Un autre parent, Matthew Raine, a témoigné de la mort de son fils Adam, âgé de 16 ans, après avoir conversé pendant des mois avec ChatGPT. « Nous sommes convaincus que la mort d’Adam était évitable, et nous croyons que des milliers d’autres adolescents utilisent OpenAI et pourraient être en danger, » a-t-il déclaré.
Vulnérabilité des jeunes face à l’IA
Les experts avertissent que les jeunes sont particulièrement vulnérables face aux chatbots, qui créent un faux sentiment d’intimité et de confiance. Cela peut être dangereux, car les enfants, en pleine phase de développement, peuvent manquer de jugement lors de l’interaction avec une IA.

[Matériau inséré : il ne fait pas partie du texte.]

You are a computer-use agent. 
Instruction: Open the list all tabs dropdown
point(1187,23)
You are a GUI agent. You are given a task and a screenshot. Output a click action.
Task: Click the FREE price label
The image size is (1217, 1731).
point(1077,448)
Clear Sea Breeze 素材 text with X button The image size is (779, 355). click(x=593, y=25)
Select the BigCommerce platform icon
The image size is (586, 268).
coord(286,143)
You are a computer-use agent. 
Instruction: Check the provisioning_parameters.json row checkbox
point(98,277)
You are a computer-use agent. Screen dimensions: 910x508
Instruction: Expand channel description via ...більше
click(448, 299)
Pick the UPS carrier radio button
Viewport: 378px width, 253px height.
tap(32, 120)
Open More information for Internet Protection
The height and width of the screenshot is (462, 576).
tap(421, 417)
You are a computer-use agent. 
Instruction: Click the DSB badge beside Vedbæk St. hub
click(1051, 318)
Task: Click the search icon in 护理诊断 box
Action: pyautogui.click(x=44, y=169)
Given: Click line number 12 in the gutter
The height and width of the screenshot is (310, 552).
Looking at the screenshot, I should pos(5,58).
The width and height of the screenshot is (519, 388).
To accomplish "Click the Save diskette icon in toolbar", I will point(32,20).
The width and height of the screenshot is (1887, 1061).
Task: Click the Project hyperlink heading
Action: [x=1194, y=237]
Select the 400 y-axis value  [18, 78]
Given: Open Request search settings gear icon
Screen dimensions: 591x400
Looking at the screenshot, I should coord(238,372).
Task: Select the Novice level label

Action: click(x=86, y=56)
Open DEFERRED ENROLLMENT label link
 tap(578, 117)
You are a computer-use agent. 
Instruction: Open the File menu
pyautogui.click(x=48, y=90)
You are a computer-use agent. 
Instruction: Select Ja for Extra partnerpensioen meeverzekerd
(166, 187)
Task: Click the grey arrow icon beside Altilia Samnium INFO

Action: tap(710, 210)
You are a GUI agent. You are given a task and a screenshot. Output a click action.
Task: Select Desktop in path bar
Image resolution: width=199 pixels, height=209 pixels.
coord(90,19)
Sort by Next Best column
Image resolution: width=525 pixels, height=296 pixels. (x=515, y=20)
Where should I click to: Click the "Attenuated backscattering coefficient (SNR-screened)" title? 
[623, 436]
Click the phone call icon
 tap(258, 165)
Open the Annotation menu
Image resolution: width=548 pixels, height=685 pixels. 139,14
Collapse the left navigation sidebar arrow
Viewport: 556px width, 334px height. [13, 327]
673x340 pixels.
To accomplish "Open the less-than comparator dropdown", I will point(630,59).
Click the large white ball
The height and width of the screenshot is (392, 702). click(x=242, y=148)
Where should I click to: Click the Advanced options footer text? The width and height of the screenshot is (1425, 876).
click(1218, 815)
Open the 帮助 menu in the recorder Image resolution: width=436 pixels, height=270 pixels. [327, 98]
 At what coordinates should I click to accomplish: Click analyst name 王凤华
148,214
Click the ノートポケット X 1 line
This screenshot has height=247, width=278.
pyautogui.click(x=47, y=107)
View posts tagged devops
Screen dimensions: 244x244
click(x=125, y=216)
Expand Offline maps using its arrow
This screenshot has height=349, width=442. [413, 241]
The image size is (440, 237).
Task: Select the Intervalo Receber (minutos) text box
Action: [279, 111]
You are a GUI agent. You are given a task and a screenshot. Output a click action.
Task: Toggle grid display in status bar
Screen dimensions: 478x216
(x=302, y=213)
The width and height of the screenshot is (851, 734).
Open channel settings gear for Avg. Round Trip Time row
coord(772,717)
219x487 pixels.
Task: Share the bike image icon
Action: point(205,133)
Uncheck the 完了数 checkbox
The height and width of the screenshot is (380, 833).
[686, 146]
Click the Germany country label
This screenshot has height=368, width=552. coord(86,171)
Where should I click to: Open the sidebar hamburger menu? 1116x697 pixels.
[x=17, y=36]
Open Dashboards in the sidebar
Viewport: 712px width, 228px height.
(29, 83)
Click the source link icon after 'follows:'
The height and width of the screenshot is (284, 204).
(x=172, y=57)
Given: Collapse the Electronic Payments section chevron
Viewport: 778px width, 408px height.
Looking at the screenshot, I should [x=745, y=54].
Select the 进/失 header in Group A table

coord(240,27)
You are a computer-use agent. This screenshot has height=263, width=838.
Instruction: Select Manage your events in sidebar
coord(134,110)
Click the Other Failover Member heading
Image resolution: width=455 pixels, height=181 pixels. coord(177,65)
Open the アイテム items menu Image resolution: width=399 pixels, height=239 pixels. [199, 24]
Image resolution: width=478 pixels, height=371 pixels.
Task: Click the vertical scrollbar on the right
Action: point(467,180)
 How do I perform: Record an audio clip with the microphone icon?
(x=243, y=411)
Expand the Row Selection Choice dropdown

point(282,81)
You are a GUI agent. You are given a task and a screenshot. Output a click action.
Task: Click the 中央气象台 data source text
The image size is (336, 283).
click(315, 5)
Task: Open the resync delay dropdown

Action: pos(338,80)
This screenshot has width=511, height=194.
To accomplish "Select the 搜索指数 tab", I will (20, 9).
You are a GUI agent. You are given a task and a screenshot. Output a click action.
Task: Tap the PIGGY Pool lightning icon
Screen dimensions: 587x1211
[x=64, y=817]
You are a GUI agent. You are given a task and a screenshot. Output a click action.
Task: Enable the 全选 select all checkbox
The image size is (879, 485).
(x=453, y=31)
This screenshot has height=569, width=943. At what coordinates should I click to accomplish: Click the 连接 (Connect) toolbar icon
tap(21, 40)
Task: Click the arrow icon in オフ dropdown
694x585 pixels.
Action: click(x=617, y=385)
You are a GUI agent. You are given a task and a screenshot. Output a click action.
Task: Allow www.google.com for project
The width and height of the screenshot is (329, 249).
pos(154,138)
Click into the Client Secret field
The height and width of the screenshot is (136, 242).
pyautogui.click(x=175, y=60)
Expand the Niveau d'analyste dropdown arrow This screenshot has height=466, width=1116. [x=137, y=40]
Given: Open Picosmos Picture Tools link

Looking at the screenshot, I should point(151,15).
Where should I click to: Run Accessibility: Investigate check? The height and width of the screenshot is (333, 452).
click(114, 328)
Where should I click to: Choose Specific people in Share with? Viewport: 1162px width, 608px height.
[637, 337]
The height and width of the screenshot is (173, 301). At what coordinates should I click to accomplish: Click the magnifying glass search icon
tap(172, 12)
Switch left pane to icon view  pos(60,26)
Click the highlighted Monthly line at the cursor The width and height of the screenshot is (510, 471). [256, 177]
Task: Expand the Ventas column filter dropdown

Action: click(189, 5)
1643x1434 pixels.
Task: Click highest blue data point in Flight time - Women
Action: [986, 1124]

Enquête et mesures de sécurité
La Federal Trade Commission (FTC) a lancé une enquête sur sept entreprises fabriquant ces chatbots, s’interrogeant sur les protections mises en place pour les enfants. Les entreprises, comme OpenAI, affirment collaborer avec des experts en santé mentale pour rendre leurs produits plus sûrs et réduire les risques d’auto-harm.
Efforts législatifs et avenir
Malgré une lenteur au niveau fédéral, les efforts pour réguler les chatbots au niveau des États se sont intensifiés, bien que le succès ait été limité. Une étude a révélé que 11 États avaient adopté 20 lois significatives visant à réglementer les interactions liées à la santé mentale.
Ces mesures incluent des lois sur la supervision professionnelle, la prévention des dommages, l’autonomie des patients et la gouvernance des données. Par exemple, une loi adoptée à New York exige que les chatbots rappellent aux utilisateurs tous les trois heures qu’ils ne sont pas humains.
Le climat actuel de crise en santé mentale exige que l’on n’abandonne pas le soutien humain au profit de chatbots non formés, capables de divulguer des informations sensibles et de mener à des résultats désastreux.